Put everything from the line containing "Where should I" down to the line containing "Looking at the" into a JSON list of strings, one string per line, skipping blank lines. Leave the pictures out.

Dataset excerpts ::
· · · · · · ·
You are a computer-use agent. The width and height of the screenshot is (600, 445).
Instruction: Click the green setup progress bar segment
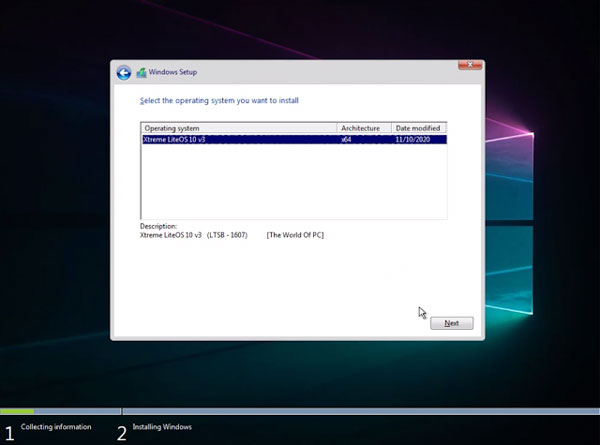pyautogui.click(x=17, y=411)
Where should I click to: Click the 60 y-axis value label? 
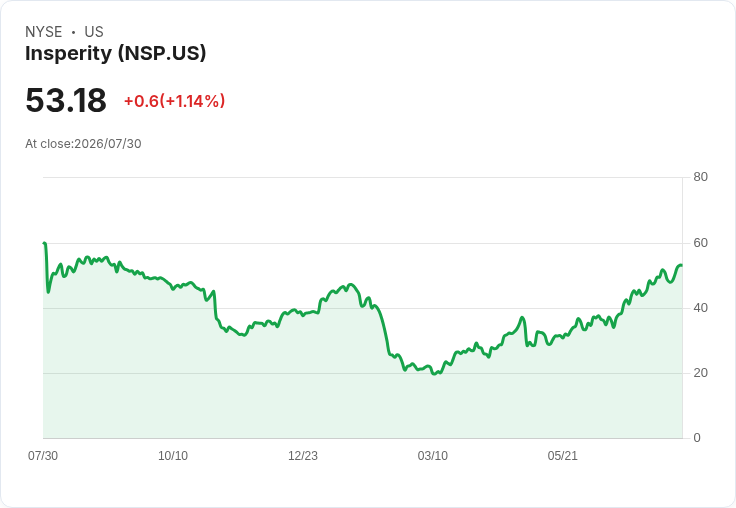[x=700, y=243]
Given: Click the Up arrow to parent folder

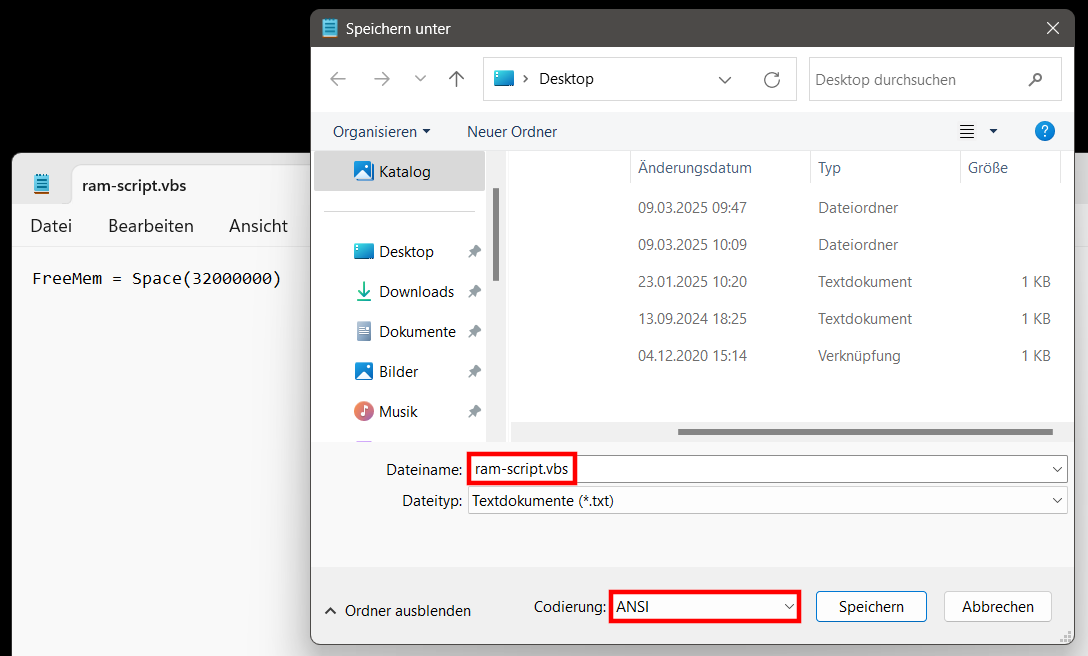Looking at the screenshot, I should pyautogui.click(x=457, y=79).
· · · · · · ·
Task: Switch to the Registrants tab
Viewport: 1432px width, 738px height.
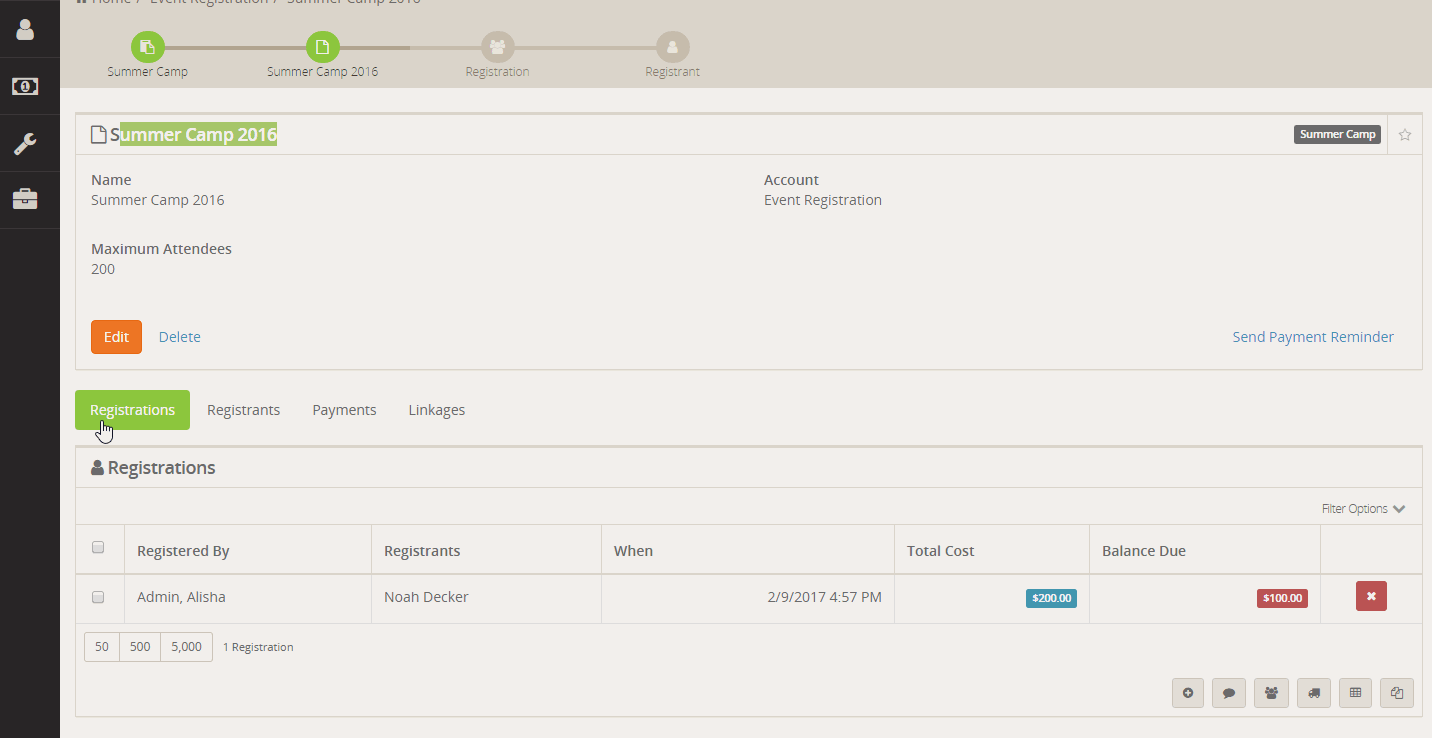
· · · · · · ·
Full output ::
[
  "Where should I click to: Click the 60 y-axis value label? ",
  "[x=700, y=243]",
  "Given: Click the Up arrow to parent folder",
  "Looking at the screenshot, I should pyautogui.click(x=457, y=79)."
]